Compare the controls to the measured susceptibility values of the blocks in order to understand the degree to which proposed low budget controls correlate with the observed susceptibility of the Pokec network.

Created 02/02/21

In [1]:
import networkx as nx
import numpy as np
import pandas as pd
import ast
import seaborn as sns
import matplotlib.pyplot as plt
import tqdm
import random
import itertools
import matplotlib
from scipy import stats
import math

from ising_block_level_influence import N_Block_sbm_class as NBlock
from ising_block_level_influence import projection_simplex as proj
from ising_block_level_influence import mean_field_IIM
from spatial_spin_monte_carlo import spatial_spin_monte_carlo as Spins
import Pokec_processing as  PokProc

from pokec_utils import *

### Read in processed data

This data has been generated using:

1. **make_Pokec_reduced_profiles.ipynb** - which then feeds data into:

2. The pre-processing script **'make_bratislava_graph_and_blocks.py'**.

In [2]:
graph = nx.read_graphml('Data/Bratislava_graph.graphml')
beta_c = Spins.crit_beta_sparse(graph)
bratislava_profiles = pd.read_csv("Data/bratislava_profiles.csv")
coupling_graph = nx.read_graphml('Data/Bratislava_coupling.graphml')
block_data = pd.read_csv('Data/block_info.csv',converters={'Block' : ast.literal_eval})
mean_block_ages = list(block_data['average_age'])
block_sizes = list(block_data['block_size'])
block_names = list(block_data['block_name'])
block_data['age_group'] = [ 'ages_' + k.split('_')[-1] for k in list(block_data['block_name'])]
block_data.head()

Computing critical temperature


Unnamed: 0.1,Unnamed: 0,block_name,block_size,average_age,age_group
0,0,Okolie_ages_1-17,1234,9.0,ages_1-17
1,1,Okolie_ages_18-21,1939,19.5,ages_18-21
2,2,Okolie_ages_22-28,3154,25.0,ages_22-28
3,3,Okolie_ages_29-112,3458,70.5,ages_29-112
4,4,Petrzalka_ages_1-17,1398,9.0,ages_1-17


In [3]:
def linear_field(x : np.ndarray,gradient :float) :
    return gradient*x
#Scale ages to [-1,1]:
rescaled_ages = [ (k-np.mean(mean_block_ages))/(max(mean_block_ages)-min(mean_block_ages)) for k in mean_block_ages ]

In [4]:
bratislava_profiles_indices = bratislava_profiles.reset_index()
groups = [ bratislava_profiles_indices.loc[bratislava_profiles_indices['block']==block] for block in block_names]
groups_node_ids = [list(k['index']) for k in groups]

In [7]:
def check_group(input_val,group_label) :
    if input_val == group_label :
        return 1.0
    else :
        return 0.0
    
def mean_and_se(values) :
    return f"{np.mean(values)} +/- {stats.sem(values)} "

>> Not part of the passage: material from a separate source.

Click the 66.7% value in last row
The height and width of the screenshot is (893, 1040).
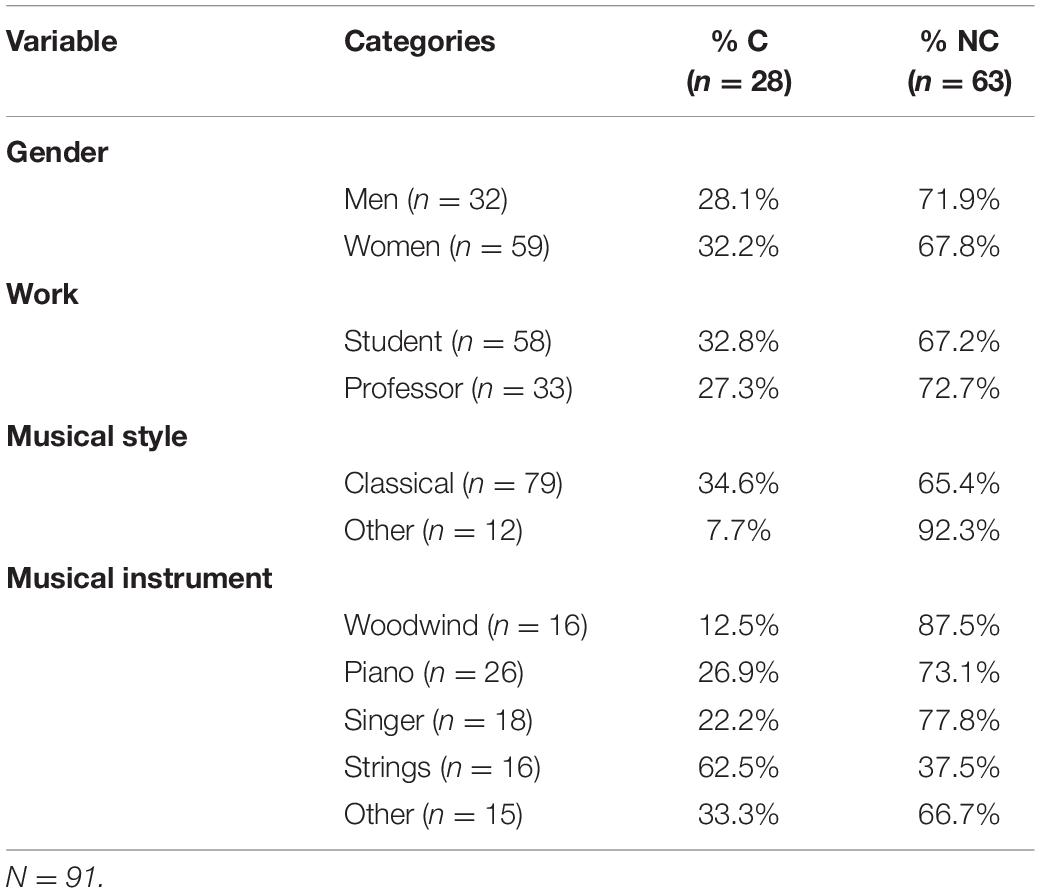[959, 815]
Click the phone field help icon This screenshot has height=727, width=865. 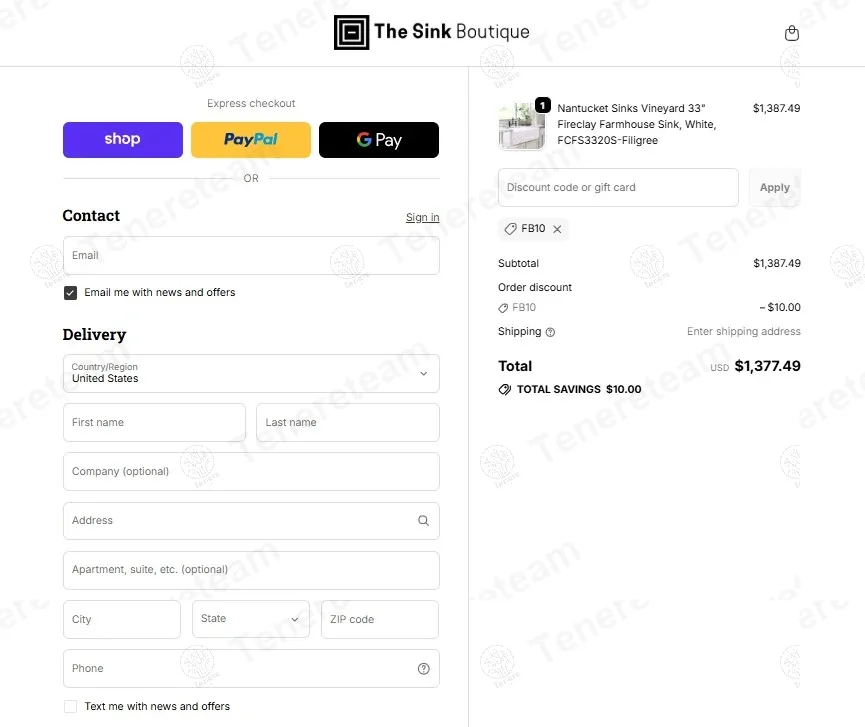[423, 669]
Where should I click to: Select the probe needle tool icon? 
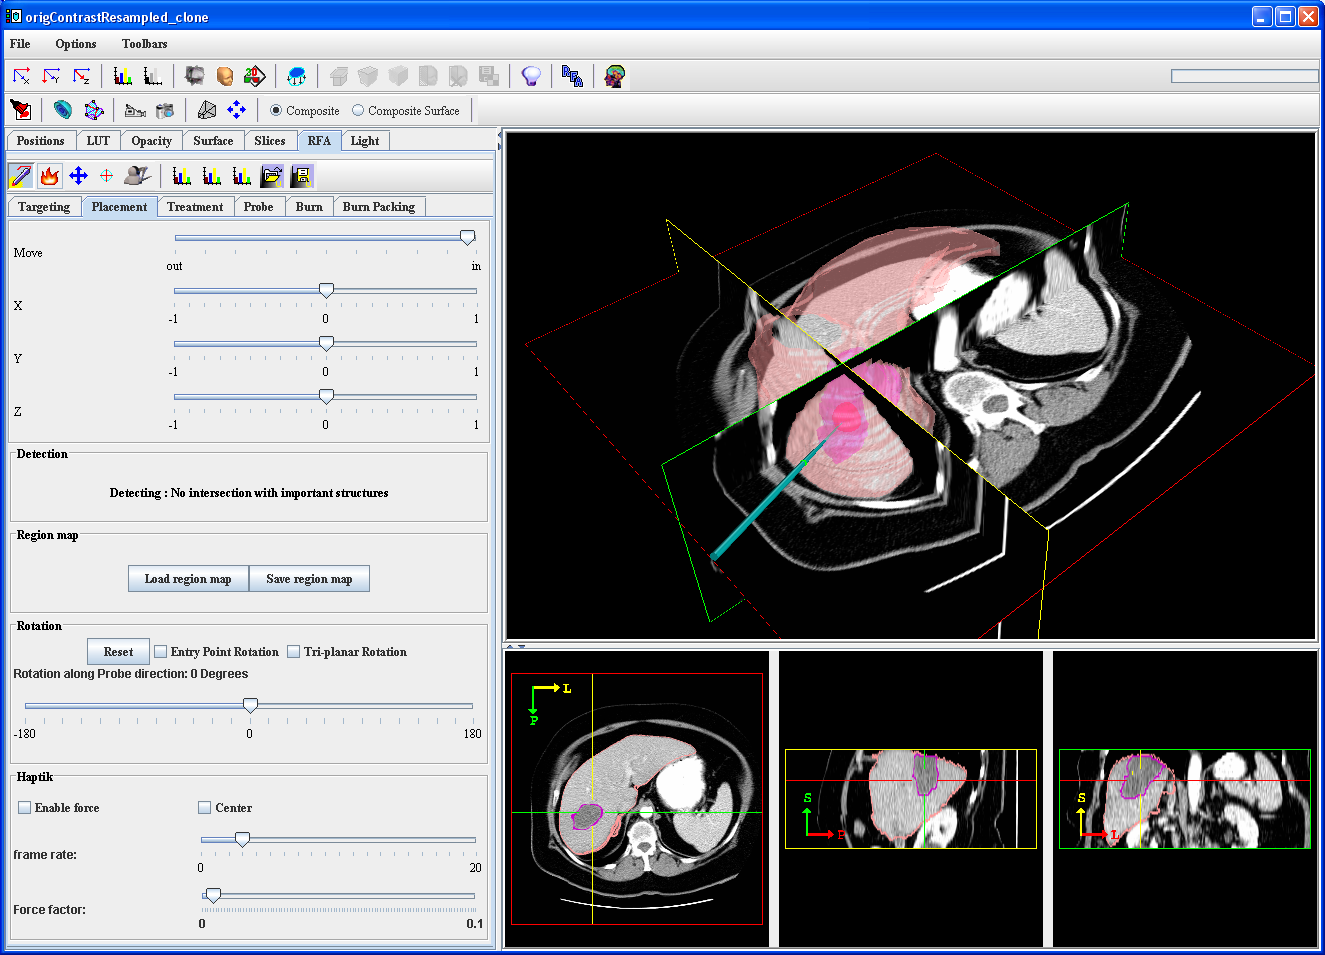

#Seed the random number generators:
seed = 1
random.seed(seed)
np.random.seed(seed)

Field_Budget = 2500.0
T=10000
T_Burn = 2*300000
Samples = 15
sample_frac = 1.0 # for snapshot control
eval_data = pd.DataFrame()
control_data = pd.DataFrame()

init_sign=-1.0

beta_factor_vals = [8.0]
# grad_vals =  np.arange(1.0,11.0,1.0)
grad_vals=[0.0]

gradient=2.0

age_field = [linear_field(a,gradient) for a in rescaled_ages ]
age_field_map = {k:j for k,j in zip(list(block_data['age_group']),age_field)}

# Block MF setup:
coupling_graph = nx.convert_node_labels_to_integers(coupling_graph)
block_graph_ising_system = mean_field_IIM.mean_field_ising_system(coupling_graph,age_field)
block_graph_ising_system.gamma = 1.0
block_graph_ising_system.tol = 1E-5
block_graph_ising_system.max_mf_fp_iterations = 10000
block_graph_ising_system.mf_fp_init_state = init_sign*np.ones(len(block_sizes))
block_graph_ising_system.mf_fp_noisy = False

# Full graph Mf setup
background_field = np.asarray([age_field_map[k] for k in list(bratislava_profiles['age_group'])])
relab_graph = nx.relabel.convert_node_labels_to_integers(graph)
full_graph_ising_system = mean_field_IIM.mean_field_ising_system(relab_graph,background_field)
full_graph_ising_system.mf_fp_init_state = init_sign*np.ones(len(graph))
full_graph_ising_system.mf_fp_noisy = False

beta_factor=8.0


beta = beta_c*beta_factor

# Block gradient computation: 
m_block = block_graph_ising_system.mf_magnetization(age_field,beta)
mag_gradient = block_graph_ising_system.mf_magnetization_gradient(m_block, beta)
mag_grad_map = { i:j for i,j in zip(block_names,mag_gradient)}
block_names_list = list(bratislava_profiles['block'])
block_mf_gradient = np.asarray([mag_grad_map[k] for k in block_names_list])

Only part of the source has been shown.